REMEMBER the pastor of a storefront church in Chincoteague who was threatened with up to a year in jail and a $2,500 fine for holding services for 16 socially-distanced congregants on Palm Sunday?

The criminal charges against Pastor Kevin Wilson were quietly dropped on June 10 after the Accomack County commonwealth’s attorney admitted that “under the circumstances the interests of Justice are not served by the further prosecution of this violation.”

Virginia Attorney General Mark Herring’s office initially defended the criminal charges, claiming that allowing Wilson to minister to this tiny part of his flock at the Lighthouse Fellowship Church would “seriously undermine Virginia’s efforts to resist a once-in-a-century pandemic and threaten irreparable harm to an unknown (and unknowable) number of people.”
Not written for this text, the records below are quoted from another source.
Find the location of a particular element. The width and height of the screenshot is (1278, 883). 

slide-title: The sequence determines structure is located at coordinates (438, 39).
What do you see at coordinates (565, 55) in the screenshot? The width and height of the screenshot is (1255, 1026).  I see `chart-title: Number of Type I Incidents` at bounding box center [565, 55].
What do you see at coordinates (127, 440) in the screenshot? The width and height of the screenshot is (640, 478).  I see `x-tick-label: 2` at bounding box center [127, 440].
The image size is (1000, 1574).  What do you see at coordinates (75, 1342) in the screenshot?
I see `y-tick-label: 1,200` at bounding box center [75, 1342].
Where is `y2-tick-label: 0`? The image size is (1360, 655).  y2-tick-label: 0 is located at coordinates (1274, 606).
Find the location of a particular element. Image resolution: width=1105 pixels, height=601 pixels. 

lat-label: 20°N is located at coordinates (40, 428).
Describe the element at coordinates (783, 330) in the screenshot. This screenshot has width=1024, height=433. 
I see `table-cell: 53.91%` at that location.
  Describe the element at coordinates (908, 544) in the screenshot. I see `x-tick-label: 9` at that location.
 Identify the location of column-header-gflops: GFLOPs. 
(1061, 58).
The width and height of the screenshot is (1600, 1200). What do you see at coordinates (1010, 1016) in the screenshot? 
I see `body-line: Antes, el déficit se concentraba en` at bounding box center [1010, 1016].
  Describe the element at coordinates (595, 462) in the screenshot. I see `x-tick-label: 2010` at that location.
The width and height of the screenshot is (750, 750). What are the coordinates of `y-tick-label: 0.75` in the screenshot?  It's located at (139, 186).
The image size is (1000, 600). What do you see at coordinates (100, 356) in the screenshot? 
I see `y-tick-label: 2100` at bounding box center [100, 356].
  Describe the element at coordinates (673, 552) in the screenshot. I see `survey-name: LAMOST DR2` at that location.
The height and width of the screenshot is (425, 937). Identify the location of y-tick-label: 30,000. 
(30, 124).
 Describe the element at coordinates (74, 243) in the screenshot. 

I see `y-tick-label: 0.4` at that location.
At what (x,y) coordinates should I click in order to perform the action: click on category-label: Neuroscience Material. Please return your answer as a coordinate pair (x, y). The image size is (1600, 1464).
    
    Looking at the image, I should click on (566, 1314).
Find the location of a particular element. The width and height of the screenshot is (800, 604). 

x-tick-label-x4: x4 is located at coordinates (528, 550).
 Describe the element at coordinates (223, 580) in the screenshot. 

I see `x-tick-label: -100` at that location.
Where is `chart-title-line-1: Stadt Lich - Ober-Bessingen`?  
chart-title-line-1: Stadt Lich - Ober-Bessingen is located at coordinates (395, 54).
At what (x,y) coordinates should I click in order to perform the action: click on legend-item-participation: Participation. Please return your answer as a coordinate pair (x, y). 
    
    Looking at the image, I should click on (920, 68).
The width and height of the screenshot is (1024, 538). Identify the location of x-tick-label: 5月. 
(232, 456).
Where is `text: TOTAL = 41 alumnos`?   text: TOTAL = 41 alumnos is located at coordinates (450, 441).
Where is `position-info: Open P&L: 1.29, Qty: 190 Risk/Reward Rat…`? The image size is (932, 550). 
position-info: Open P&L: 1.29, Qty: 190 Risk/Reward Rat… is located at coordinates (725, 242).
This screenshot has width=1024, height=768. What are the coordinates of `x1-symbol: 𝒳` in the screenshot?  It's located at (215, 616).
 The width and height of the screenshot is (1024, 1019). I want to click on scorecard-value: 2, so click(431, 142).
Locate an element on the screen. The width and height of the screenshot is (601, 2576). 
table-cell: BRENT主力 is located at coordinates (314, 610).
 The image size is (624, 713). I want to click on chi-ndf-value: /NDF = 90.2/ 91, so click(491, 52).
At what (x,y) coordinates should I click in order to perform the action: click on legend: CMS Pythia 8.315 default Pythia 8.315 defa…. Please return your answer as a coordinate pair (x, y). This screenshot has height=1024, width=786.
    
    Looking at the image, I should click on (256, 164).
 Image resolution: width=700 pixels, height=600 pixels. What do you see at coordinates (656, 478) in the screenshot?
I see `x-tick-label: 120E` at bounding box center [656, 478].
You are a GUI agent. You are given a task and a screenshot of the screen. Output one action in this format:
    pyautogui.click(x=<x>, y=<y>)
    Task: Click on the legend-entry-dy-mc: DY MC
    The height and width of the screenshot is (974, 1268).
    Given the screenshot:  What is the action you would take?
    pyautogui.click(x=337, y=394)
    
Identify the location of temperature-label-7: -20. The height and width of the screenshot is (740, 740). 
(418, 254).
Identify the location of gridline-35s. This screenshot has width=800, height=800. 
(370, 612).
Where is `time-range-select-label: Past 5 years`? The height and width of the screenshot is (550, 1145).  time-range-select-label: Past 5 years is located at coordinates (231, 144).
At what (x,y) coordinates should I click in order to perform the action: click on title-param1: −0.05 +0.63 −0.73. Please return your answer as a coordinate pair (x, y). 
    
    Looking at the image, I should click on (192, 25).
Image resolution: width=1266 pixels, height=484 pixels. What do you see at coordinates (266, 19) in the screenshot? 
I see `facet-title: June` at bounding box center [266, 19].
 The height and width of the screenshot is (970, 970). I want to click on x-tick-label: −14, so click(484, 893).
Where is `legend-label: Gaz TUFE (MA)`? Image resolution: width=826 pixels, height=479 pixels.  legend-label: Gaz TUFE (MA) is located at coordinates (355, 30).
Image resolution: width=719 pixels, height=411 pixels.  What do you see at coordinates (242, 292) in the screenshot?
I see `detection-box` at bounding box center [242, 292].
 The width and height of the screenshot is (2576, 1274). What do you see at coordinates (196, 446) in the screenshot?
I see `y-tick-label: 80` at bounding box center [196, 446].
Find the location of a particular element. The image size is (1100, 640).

Dropping them was a tacit admission that Gov. Ralph Northam’s March 30 Executive Order 55 limiting religious gatherings to no more than 10 people was unenforceable after thousands of George Floyd protesters were seen violating the governor’s social distancing mandate.

“We are pleased these charges have now been dropped as we continue to uphold the church’s First Amendment right to exist and freely assemble,” Mat Staver, chairman of Florida-based Liberty Counsel which represented Wilson, said in a statement, adding that “these criminal charges reflect [Gov. Northam’s] blatant unconstitutional actions against Pastor Wilson.” Staver pointed out that even the governor’s own April 8 press conference on COVID-19 violated the 10-person limit.

“It’s absolutely unbelievable that the pastor would be charged for having six people over the 10 person limit,” he added. “At the same time, Gov. Northam significantly hurt his case by encouraging mass protests and limiting this church to a 10-person limit.”

Wilson had filed a federal lawsuit against Northam, claiming that because his church had room for 293 congregants, the 10-person limit was arbitrary and discriminatory because so-called “essential” commercial and non-religious entities, including liquor stores, warehouse clubs, and big box retailers, were not subject to the same rule. The U.S. Department of Justice’s Office of Civil Rights filed a brief on Wilson’s behalf, noting that “there is no pandemic exception to the Constitution and its Bill of Rights.”

On May 26, a federal judge denied the church’s request for a temporary restraining order and a preliminary injunction to allow it to hold religious services for more than 10 worshippers. Liberty Counsel then filed an appeal with the 4th Circuit on June 29, accusing Northam of violating the church’s First Amendment rights while pointing out the absurd contradictions in the governor’s COVID-19 executive orders:

“Lighthouse can serve food, provide overnight shelter, and give counseling to a group of hundreds in the same room together for hours or even days on end. But if Pastor Wilson offers a prayer, sings a hymn, and gives a sermon to the same people in the same room, Lighthouse’s activity becomes a banned religious gathering under the Governor’s Orders, subject to criminal penalty for exceeding the 10-person cap,” the appeal pointedly noted. “A more substantial infringement and burden on Lighthouse’s religious exercise is difficult to fathom.”

This debacle would be bad enough if Northam was not also a physician who must know that as far as transmission of COVID-19 is concerned, the virus makes absolutely no distinction between non-religious social services and worship happening in the same room in the same building.

It’s ironic that the commonwealth’s attempt to make an “example” of Pastor Wilson inadvertently exposed Northam’s own patently ridiculous—and blatantly unconstitutional—double standard.